Customer Documentation for Self-Hosting Rime On-Premise

On-prem is in public beta. For more information regarding access to Docker images and pricing info, reach out to help@rime.ai.

1. Introduction

Why On-Premises?

Deploying on-premises offers several advantages over using cloud APIs over a public network. One of the main benefits is speed; by hosting the services locally, you can significantly reduce network latency, resulting in faster system responses and data processing.

Performance

Our tests have shown median latency of around 80ms with randomly generated sentences between 40 and 50 characters.

Security

With an on-premises deployment, all data remains within your corporate network, ensuring enhanced security as it is not transmitted over the Internet. This setup helps in complying with strict data privacy and protection regulations.

Components

Prerequisites

NVIDIA Drivers: Ensure that NVIDIA drivers are installed and properly configured on your systems to support necessary computations and operations.

NVIDIA Driver Installation
# Ubuntu
# update packages
sudo apt update
sudo apt upgrade -y

# install gnu toolchain
sudo apt install -y gcc make wget

# remove Nouveau drivers
sudo sh -c 'printf "blacklist nouveau\noptions nouveau modeset=0\n" > /etc/modprobe.d/blacklist-nouveau.conf'

# regenarate kernel
sudo update-initramfs -u

# unload Nouveau drivers
sudo rmmod nouveau

# install kernel dev tools
sudo apt-get install -y linux-headers-`uname -r`

# download latest NVIDIA driver (https://www.nvidia.com/download/index.aspx)
wget LINK_TO_LATEST_NVIDIA_GPU_DRIVER

# install the driver
chmod +x ./ {DOWNLOADED_FILE_NAME}
sudo ./{DOWNLOADED_FILE_NAME} --silent

# verify driver is running
nvidia-smi

Docker: Install Docker on your system to manage the containerized application.

Docker Installation
# Add Docker's official GPG key:
sudo apt-get update
sudo apt-get install ca-certificates curl
sudo install -m 0755 -d /etc/apt/keyrings
sudo curl -fsSL https://download.docker.com/linux/ubuntu/gpg -o /etc/apt/keyrings/docker.asc
sudo chmod a+r /etc/apt/keyrings/docker.asc

# Add the repository to Apt sources:
echo \
  "deb [arch=$(dpkg --print-architecture) signed-by=/etc/apt/keyrings/docker.asc] https://download.docker.com/linux/ubuntu \
  $(. /etc/os-release && echo "$VERSION_CODENAME") stable" | \
  sudo tee /etc/apt/sources.list.d/docker.list > /dev/null
sudo apt-get update

# install the latest version
sudo apt-get install docker-ce docker-ce-cli containerd.io docker-buildx-plugin docker-compose-plugin

# verify docker running
sudo docker run hello-world

# install docker compose 
sudo apt install -y docker-compose-plugin

# verify docker compose version
docker compose version

NVIDIA Container Toolkit: Install the NVIDIA Container Toolkit to enable GPU support within Docker containers.

(GIVEN INFORMATION)
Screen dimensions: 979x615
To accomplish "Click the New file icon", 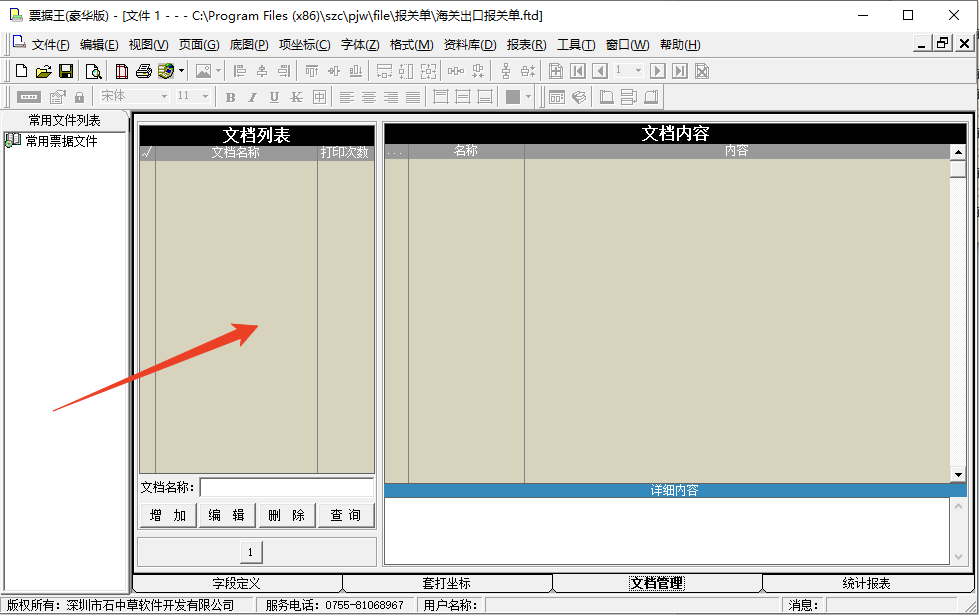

(WHAT TO WORK ON)
1/ Reproduce the Rime on-premises documentation verbatim between "wget LINK_TO_LATEST_NVIDIA_GPU_DRIVER" and "the containerized application.", inclusive.
2/ In the Rime on-premises documentation, what median latency did tests show for randomly generated sentences of 40 to 50 characters?
The material that comes after the Rime on-premises documentation is separate from it.

(SOLUTIONS)
1/
wget LINK_TO_LATEST_NVIDIA_GPU_DRIVER

# install the driver
chmod +x ./ {DOWNLOADED_FILE_NAME}
sudo ./{DOWNLOADED_FILE_NAME} --silent

# verify driver is running
nvidia-smi

Docker: Install Docker on your system to manage the containerized application.

2/ Around 80ms.